--- ENTRIES ---
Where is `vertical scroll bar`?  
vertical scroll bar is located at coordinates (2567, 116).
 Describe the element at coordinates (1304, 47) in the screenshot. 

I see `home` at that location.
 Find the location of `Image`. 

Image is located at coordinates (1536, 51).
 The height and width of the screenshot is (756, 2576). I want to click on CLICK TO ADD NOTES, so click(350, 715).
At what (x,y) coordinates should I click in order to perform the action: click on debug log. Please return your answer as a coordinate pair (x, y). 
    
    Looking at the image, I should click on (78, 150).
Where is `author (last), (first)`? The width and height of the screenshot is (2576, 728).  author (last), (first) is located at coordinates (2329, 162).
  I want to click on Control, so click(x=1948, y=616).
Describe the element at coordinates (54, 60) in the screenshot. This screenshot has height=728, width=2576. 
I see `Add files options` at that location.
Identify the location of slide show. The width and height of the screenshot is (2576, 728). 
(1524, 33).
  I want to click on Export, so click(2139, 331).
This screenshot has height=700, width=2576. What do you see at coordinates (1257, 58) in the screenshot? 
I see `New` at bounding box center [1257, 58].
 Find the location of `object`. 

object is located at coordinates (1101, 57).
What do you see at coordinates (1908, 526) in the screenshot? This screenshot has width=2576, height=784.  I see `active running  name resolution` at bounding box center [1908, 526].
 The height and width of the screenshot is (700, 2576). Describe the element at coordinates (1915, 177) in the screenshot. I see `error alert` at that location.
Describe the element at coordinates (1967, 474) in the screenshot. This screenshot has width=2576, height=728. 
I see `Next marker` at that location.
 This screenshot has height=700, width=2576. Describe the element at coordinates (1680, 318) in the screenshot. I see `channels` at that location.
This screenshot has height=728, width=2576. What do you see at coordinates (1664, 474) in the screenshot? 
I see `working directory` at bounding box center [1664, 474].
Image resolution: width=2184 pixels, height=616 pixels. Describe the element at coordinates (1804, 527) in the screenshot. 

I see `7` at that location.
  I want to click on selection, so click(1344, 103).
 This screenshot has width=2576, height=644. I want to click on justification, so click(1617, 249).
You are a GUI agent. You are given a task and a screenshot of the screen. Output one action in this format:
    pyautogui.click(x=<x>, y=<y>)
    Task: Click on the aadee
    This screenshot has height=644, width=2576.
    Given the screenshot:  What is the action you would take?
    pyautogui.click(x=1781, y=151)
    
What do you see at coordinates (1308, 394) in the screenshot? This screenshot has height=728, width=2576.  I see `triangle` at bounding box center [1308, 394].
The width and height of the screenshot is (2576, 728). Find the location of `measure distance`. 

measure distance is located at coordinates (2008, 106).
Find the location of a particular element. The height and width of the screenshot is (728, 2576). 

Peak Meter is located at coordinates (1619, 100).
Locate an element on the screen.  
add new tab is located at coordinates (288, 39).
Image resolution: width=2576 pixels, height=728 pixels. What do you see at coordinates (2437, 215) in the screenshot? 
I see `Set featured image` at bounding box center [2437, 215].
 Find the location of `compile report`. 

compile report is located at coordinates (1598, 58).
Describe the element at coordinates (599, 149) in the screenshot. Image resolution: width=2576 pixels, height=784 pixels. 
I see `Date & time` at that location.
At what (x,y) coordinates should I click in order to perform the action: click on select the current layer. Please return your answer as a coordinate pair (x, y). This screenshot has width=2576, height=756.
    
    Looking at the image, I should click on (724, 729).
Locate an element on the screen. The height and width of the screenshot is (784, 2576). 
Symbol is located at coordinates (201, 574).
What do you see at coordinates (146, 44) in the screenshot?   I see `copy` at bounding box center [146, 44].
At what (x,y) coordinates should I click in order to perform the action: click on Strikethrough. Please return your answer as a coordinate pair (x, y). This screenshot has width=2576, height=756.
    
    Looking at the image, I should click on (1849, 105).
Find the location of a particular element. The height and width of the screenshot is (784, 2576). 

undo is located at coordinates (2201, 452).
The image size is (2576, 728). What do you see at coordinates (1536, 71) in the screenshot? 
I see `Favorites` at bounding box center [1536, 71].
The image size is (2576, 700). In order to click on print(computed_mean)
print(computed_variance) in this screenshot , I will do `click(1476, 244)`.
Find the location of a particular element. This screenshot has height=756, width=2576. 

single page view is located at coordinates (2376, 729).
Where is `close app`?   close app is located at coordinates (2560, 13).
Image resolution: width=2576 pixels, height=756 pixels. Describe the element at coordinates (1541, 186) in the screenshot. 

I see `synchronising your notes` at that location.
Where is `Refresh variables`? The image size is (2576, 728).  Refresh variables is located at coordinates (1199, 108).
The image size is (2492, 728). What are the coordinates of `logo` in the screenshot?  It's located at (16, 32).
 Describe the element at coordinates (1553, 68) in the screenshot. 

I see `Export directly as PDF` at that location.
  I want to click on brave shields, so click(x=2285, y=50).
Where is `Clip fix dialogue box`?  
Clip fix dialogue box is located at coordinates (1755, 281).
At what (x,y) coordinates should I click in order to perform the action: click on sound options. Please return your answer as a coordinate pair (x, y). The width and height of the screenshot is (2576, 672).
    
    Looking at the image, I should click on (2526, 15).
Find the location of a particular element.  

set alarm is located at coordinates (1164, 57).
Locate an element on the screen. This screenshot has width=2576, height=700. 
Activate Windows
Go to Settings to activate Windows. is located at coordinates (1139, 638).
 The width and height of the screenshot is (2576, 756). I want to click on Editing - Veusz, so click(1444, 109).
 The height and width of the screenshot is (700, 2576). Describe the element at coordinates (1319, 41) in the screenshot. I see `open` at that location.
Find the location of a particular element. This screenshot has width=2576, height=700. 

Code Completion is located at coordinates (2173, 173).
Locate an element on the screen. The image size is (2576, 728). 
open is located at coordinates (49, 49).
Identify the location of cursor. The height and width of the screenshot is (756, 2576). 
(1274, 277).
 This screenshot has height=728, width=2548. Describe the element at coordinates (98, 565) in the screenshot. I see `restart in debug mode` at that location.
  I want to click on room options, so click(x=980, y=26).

--- WORK TO DO ---
Retype all of the lines above exactly as they appear.

--- THE OUTPUT ---
Where is `vertical scroll bar`?  
vertical scroll bar is located at coordinates (2567, 116).
 Describe the element at coordinates (1304, 47) in the screenshot. 

I see `home` at that location.
 Find the location of `Image`. 

Image is located at coordinates (1536, 51).
 The height and width of the screenshot is (756, 2576). I want to click on CLICK TO ADD NOTES, so click(350, 715).
At what (x,y) coordinates should I click in order to perform the action: click on debug log. Please return your answer as a coordinate pair (x, y). 
    
    Looking at the image, I should click on (78, 150).
Where is `author (last), (first)`? The width and height of the screenshot is (2576, 728).  author (last), (first) is located at coordinates (2329, 162).
  I want to click on Control, so click(x=1948, y=616).
Describe the element at coordinates (54, 60) in the screenshot. This screenshot has height=728, width=2576. 
I see `Add files options` at that location.
Identify the location of slide show. The width and height of the screenshot is (2576, 728). 
(1524, 33).
  I want to click on Export, so click(2139, 331).
This screenshot has height=700, width=2576. What do you see at coordinates (1257, 58) in the screenshot? 
I see `New` at bounding box center [1257, 58].
 Find the location of `object`. 

object is located at coordinates (1101, 57).
What do you see at coordinates (1908, 526) in the screenshot? This screenshot has width=2576, height=784.  I see `active running  name resolution` at bounding box center [1908, 526].
 The height and width of the screenshot is (700, 2576). Describe the element at coordinates (1915, 177) in the screenshot. I see `error alert` at that location.
Describe the element at coordinates (1967, 474) in the screenshot. This screenshot has width=2576, height=728. 
I see `Next marker` at that location.
 This screenshot has height=700, width=2576. Describe the element at coordinates (1680, 318) in the screenshot. I see `channels` at that location.
This screenshot has height=728, width=2576. What do you see at coordinates (1664, 474) in the screenshot? 
I see `working directory` at bounding box center [1664, 474].
Image resolution: width=2184 pixels, height=616 pixels. Describe the element at coordinates (1804, 527) in the screenshot. 

I see `7` at that location.
  I want to click on selection, so click(1344, 103).
 This screenshot has width=2576, height=644. I want to click on justification, so click(1617, 249).
You are a GUI agent. You are given a task and a screenshot of the screen. Output one action in this format:
    pyautogui.click(x=<x>, y=<y>)
    Task: Click on the aadee
    This screenshot has height=644, width=2576.
    Given the screenshot:  What is the action you would take?
    pyautogui.click(x=1781, y=151)
    
What do you see at coordinates (1308, 394) in the screenshot? This screenshot has height=728, width=2576.  I see `triangle` at bounding box center [1308, 394].
The width and height of the screenshot is (2576, 728). Find the location of `measure distance`. 

measure distance is located at coordinates (2008, 106).
Find the location of a particular element. The height and width of the screenshot is (728, 2576). 

Peak Meter is located at coordinates (1619, 100).
Locate an element on the screen.  
add new tab is located at coordinates (288, 39).
Image resolution: width=2576 pixels, height=728 pixels. What do you see at coordinates (2437, 215) in the screenshot? 
I see `Set featured image` at bounding box center [2437, 215].
 Find the location of `compile report`. 

compile report is located at coordinates (1598, 58).
Describe the element at coordinates (599, 149) in the screenshot. Image resolution: width=2576 pixels, height=784 pixels. 
I see `Date & time` at that location.
At what (x,y) coordinates should I click in order to perform the action: click on select the current layer. Please return your answer as a coordinate pair (x, y). This screenshot has width=2576, height=756.
    
    Looking at the image, I should click on (724, 729).
Locate an element on the screen. The height and width of the screenshot is (784, 2576). 
Symbol is located at coordinates (201, 574).
What do you see at coordinates (146, 44) in the screenshot?   I see `copy` at bounding box center [146, 44].
At what (x,y) coordinates should I click in order to perform the action: click on Strikethrough. Please return your answer as a coordinate pair (x, y). This screenshot has width=2576, height=756.
    
    Looking at the image, I should click on (1849, 105).
Find the location of a particular element. The height and width of the screenshot is (784, 2576). 

undo is located at coordinates (2201, 452).
The image size is (2576, 728). What do you see at coordinates (1536, 71) in the screenshot? 
I see `Favorites` at bounding box center [1536, 71].
The image size is (2576, 700). In order to click on print(computed_mean)
print(computed_variance) in this screenshot , I will do `click(1476, 244)`.
Find the location of a particular element. This screenshot has height=756, width=2576. 

single page view is located at coordinates (2376, 729).
Where is `close app`?   close app is located at coordinates (2560, 13).
Image resolution: width=2576 pixels, height=756 pixels. Describe the element at coordinates (1541, 186) in the screenshot. 

I see `synchronising your notes` at that location.
Where is `Refresh variables`? The image size is (2576, 728).  Refresh variables is located at coordinates (1199, 108).
The image size is (2492, 728). What are the coordinates of `logo` in the screenshot?  It's located at (16, 32).
 Describe the element at coordinates (1553, 68) in the screenshot. 

I see `Export directly as PDF` at that location.
  I want to click on brave shields, so click(x=2285, y=50).
Where is `Clip fix dialogue box`?  
Clip fix dialogue box is located at coordinates (1755, 281).
At what (x,y) coordinates should I click in order to perform the action: click on sound options. Please return your answer as a coordinate pair (x, y). The width and height of the screenshot is (2576, 672).
    
    Looking at the image, I should click on (2526, 15).
Find the location of a particular element.  

set alarm is located at coordinates (1164, 57).
Locate an element on the screen. This screenshot has width=2576, height=700. 
Activate Windows
Go to Settings to activate Windows. is located at coordinates (1139, 638).
 The width and height of the screenshot is (2576, 756). I want to click on Editing - Veusz, so click(1444, 109).
 The height and width of the screenshot is (700, 2576). Describe the element at coordinates (1319, 41) in the screenshot. I see `open` at that location.
Find the location of a particular element. This screenshot has width=2576, height=700. 

Code Completion is located at coordinates (2173, 173).
Locate an element on the screen. The image size is (2576, 728). 
open is located at coordinates (49, 49).
Identify the location of cursor. The height and width of the screenshot is (756, 2576). 
(1274, 277).
 This screenshot has height=728, width=2548. Describe the element at coordinates (98, 565) in the screenshot. I see `restart in debug mode` at that location.
  I want to click on room options, so click(x=980, y=26).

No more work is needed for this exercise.